** Elenco attività **
**A.** Riproduci la parte del brano sul diario di Yousuf a Gaza da "Il diario del" fino a "sorriso sulle labbra." incluso.
**B.** Nel brano sul diario di Yousuf a Gaza, elenca tutte le condizioni in cui, secondo la citazione del primo paragrafo, l'occupazione tocca i palestinesi.
**C.** Rispondi a queste domande sul brano del diario di Yousuf a Gaza:
(i) Quale periodo copre il diario di Yousuf?
(ii) Quale parola, tra le prime imparate da Yousuf, significa "esplosione"?
(iii) Quale colore Yousuf cominciava a riconoscere vedendo le bandiere delle manifestazioni?

** Brano dell'esercizio **

────────

Ne è venuta fuori una descrizione interiore e politica al tempo stesso, una rappresentazione umana, spesso ironica “su come l’occupazione è diventata per i palestinesi un problema molto personale, che li tocca non solo come popolo ma anche come individui, madri, padri, figli, fino all’ultimo dettaglio delle loro vite”.
Il diario del primo mese di Yousuf a Gaza è diventato così il racconto in presa diretta su un’esperienza singolare e, in parte, drammatica, se si pensa al marchio che lascia la violenza in un bimbo di pochi anni, sempre, tuttavia, abbozzala con il sorriso sulle labbra.
“Tu vorresti proteggere i tuoi figli più a lungo possibile. Ma ad un certo punto capisci che non lo puoi più fare”. E ricorda Laila che “per Yousuf alcune delle prime parole apprese furono infjar, esplosione, e persino ‘Hamas’, quando, vedendo le bandiere delle manifestazioni, cominciava a riconoscere il colore verde”.

────────

** Dati dell'esercizio **
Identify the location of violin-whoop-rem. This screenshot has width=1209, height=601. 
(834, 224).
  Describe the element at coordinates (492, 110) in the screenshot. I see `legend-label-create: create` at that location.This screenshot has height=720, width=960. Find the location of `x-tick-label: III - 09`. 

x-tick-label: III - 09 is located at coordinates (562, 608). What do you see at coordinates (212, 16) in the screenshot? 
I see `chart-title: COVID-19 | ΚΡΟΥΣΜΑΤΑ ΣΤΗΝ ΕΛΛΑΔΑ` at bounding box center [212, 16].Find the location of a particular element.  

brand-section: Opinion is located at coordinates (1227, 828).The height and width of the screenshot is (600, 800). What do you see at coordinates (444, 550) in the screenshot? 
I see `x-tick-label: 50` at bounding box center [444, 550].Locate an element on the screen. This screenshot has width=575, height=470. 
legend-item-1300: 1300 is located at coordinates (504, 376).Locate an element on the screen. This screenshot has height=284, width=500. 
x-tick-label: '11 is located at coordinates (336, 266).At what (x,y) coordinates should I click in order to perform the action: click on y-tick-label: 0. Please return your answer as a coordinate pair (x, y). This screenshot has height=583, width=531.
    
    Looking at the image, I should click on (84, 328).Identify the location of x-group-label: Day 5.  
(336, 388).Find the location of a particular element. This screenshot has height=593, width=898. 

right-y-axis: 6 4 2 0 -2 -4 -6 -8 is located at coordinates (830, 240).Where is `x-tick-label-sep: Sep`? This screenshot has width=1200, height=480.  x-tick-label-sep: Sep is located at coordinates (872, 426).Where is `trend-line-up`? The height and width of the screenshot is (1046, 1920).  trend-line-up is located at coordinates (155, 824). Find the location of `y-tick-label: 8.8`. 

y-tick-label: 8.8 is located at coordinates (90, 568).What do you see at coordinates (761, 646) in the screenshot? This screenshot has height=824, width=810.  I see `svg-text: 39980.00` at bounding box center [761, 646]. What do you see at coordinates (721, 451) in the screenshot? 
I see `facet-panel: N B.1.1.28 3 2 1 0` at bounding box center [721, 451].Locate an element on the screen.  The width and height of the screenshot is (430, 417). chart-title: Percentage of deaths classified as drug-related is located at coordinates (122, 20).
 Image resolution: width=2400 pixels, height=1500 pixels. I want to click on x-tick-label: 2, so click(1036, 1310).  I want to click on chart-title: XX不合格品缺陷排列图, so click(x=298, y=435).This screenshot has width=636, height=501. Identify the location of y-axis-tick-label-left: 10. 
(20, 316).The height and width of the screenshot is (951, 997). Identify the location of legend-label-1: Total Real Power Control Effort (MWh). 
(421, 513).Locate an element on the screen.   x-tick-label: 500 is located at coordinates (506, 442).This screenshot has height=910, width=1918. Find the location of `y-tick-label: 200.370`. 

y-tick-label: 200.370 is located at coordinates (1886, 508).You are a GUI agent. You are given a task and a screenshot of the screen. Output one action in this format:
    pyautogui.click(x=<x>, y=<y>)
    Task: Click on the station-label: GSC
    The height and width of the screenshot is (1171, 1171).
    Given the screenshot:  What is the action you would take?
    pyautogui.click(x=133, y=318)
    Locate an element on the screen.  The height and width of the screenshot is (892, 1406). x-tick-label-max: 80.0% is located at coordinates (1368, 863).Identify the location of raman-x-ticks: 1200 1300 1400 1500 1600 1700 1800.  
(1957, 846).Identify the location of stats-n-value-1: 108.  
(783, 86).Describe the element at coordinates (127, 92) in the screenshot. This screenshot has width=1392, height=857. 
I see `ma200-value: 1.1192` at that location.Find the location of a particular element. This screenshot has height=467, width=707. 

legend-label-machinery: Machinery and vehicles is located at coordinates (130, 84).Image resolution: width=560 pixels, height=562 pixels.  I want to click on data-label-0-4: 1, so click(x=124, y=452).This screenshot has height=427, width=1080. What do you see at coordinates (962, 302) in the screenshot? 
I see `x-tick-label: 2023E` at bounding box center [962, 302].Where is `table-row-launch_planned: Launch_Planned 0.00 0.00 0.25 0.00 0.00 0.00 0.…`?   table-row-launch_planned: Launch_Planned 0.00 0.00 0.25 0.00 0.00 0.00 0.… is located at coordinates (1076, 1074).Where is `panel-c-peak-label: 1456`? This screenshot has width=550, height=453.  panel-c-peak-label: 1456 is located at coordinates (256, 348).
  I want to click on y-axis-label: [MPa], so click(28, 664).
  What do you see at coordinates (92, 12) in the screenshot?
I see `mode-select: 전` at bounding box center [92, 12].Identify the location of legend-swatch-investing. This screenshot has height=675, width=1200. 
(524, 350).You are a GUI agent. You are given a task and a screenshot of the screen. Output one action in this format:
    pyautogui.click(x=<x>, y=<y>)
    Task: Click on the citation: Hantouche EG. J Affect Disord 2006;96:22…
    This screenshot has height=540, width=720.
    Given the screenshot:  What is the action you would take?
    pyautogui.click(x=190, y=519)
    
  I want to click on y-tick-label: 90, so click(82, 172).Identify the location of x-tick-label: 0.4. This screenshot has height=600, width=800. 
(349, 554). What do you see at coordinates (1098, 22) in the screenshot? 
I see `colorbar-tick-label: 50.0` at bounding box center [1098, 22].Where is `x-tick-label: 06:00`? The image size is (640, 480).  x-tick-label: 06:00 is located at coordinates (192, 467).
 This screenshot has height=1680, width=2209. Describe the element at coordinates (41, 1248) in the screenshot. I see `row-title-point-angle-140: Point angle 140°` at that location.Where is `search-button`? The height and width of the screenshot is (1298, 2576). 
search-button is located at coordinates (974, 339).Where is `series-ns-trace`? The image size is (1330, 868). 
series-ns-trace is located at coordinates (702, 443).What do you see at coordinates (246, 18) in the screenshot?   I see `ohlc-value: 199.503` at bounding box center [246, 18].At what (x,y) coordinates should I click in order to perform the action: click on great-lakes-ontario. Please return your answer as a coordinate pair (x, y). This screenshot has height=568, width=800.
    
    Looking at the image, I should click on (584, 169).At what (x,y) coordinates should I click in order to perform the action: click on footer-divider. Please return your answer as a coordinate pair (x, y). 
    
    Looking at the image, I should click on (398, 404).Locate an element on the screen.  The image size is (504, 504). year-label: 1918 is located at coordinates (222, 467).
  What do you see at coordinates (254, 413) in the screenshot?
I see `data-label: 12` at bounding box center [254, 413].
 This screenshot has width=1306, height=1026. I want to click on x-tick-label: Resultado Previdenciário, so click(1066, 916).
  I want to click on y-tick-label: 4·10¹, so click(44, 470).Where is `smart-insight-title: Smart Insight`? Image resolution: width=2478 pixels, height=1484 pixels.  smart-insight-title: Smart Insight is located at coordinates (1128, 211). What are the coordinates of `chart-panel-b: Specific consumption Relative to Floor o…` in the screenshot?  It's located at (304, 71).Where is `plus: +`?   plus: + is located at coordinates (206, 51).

────────

** Risposte scritte **
**A.**
Il diario del primo mese di Yousuf a Gaza è diventato così il racconto in presa diretta su un’esperienza singolare e, in parte, drammatica, se si pensa al marchio che lascia la violenza in un bimbo di pochi anni, sempre, tuttavia, abbozzala con il sorriso sulle labbra.

**B.** popolo, individui, madri, padri, figli

**C.**
(i) Il suo primo mese a Gaza.
(ii) Infjar.
(iii) Il verde.